2013 documentary series directed by Tomas Mattias Löw

The Other Sport (Den andra sporten) is a 2013 three-part documentary television series produced by Freedom From Choice and Sveriges Television covering this history and condition of women's football in Sweden, from the first clubs' organization in the mid-1960s to the film's present day.

The series is structured into three perspectives: from the time period of its production (The Winning Call), historical perspectives (Women Against The Tide), and as a chronological study of notable moments in Swedish women's football (Play Seriously). Subjects include the early dominance of Öxabäcks IF in the 1970s and 1980s, the importance of Umeå IK in the 2000s, Sweden winning the first UEFA Women's Championship in 1984, and the UEFA Women's Euro 2013 being played in Sweden.

The documentary series was created by Mattias Löw, Valentina Santi Löw, and Orvar Anklew, and features active and former women's footballers Marta, Lotta Schelin, Kosovare Asllani, Hope Solo, Hanna Ljungberg, Victoria Sandell Svensson, Lena Videkull, and Anette Börjesson; then-Sweden women's national football team Pia Sundhage, former national team manager Marika Domanski-Lyfors, Icelandic manager Elísabet Gunnarsdóttir of Swedish club Kristianstads DFF, and Gunilla Paijkull, the first woman to coach a national football team; former national team goalkeeper Elisabeth Leidinge; and long-time national team manager Thomas Dennerby.

==Critical reception==
The Other Sport was selected for various international film, television, and journalism festivals, and was recognized with several nominations and awards, most notably at the New York Television Festival, Fédération Internationale Cinéma Télévision Sportifs and Palermo International Sport Film Festival. The documentary series was the curtain raiser at the ViBGYOR Film Festival in Thrissur, India.

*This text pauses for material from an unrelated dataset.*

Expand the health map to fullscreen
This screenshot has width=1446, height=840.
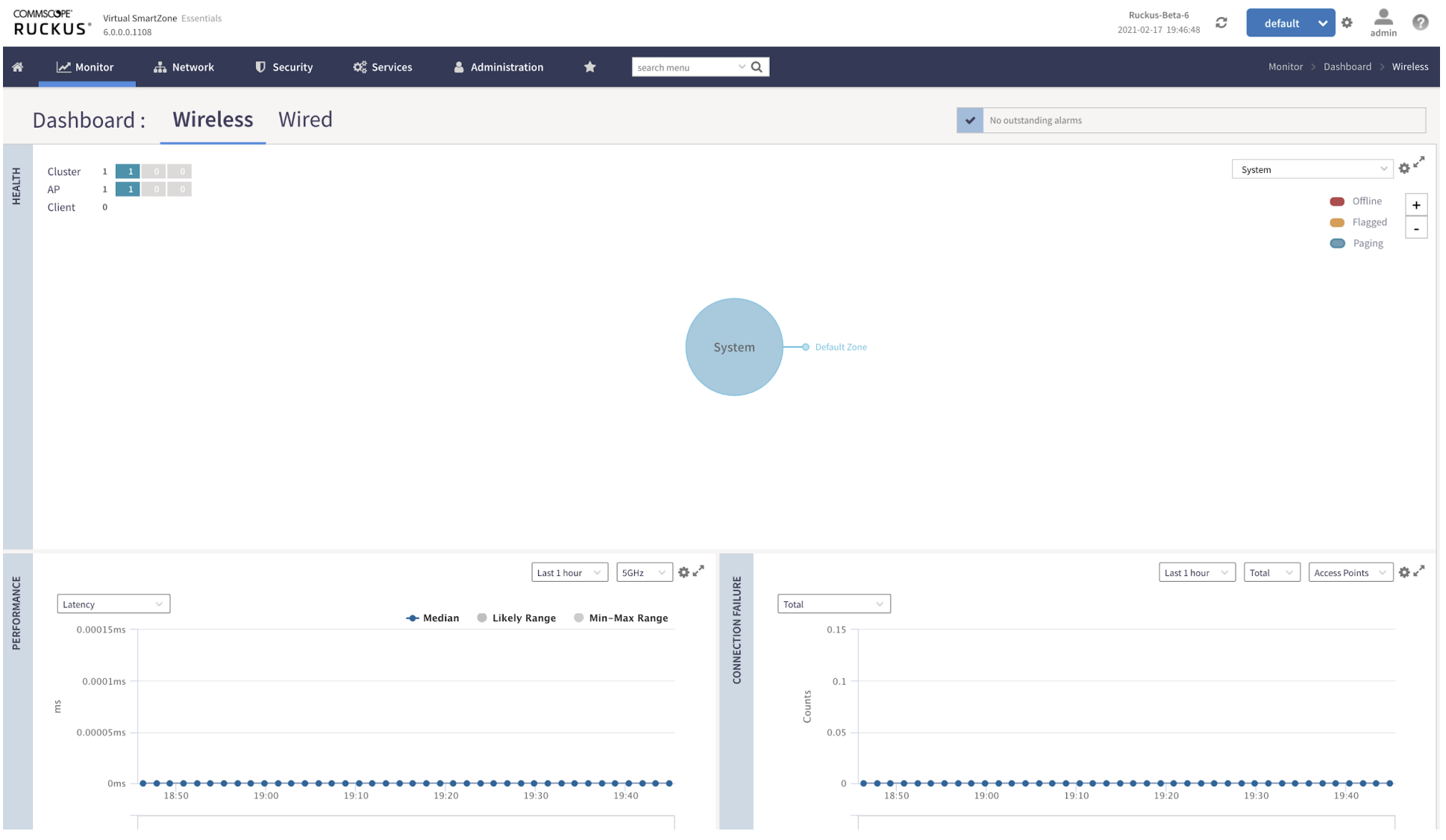tap(1419, 162)
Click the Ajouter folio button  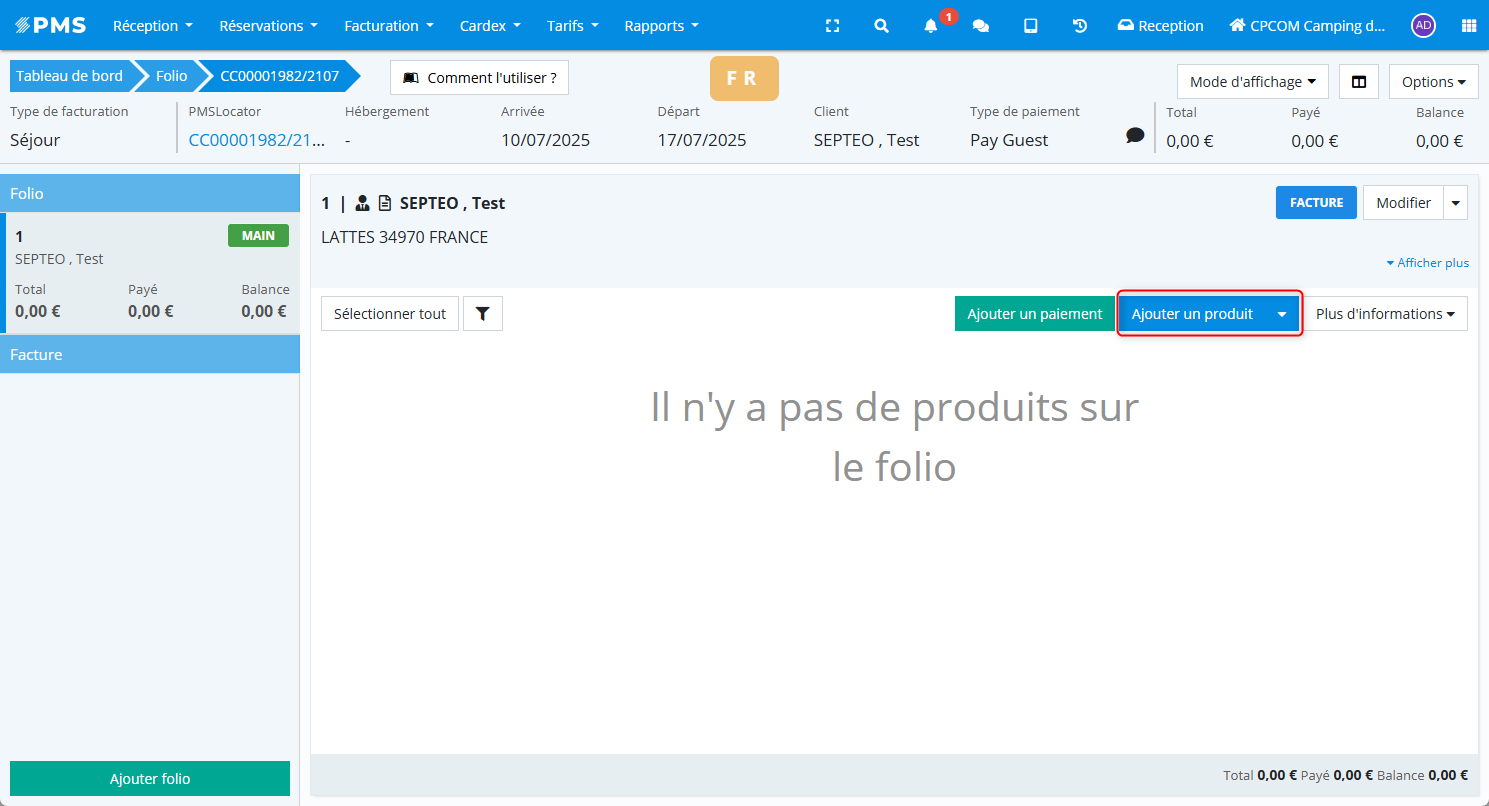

- Swedish Radio - "Absolutely excellent."
- Dagens Nyheter, Sweden - "A must-see with great close-up portraits."
- Svenska Dagbladet, Sweden - "Exceptionally good and really stylish."
- Good Morning Sweden - "Amazing interviews and pace, and beautiful music."
- Aftonbladet, Sweden - "A brilliant documentary series."
- Sveriges Television, Sweden - "The best sport."
- Swedish Football Association - "History, incredibly well told."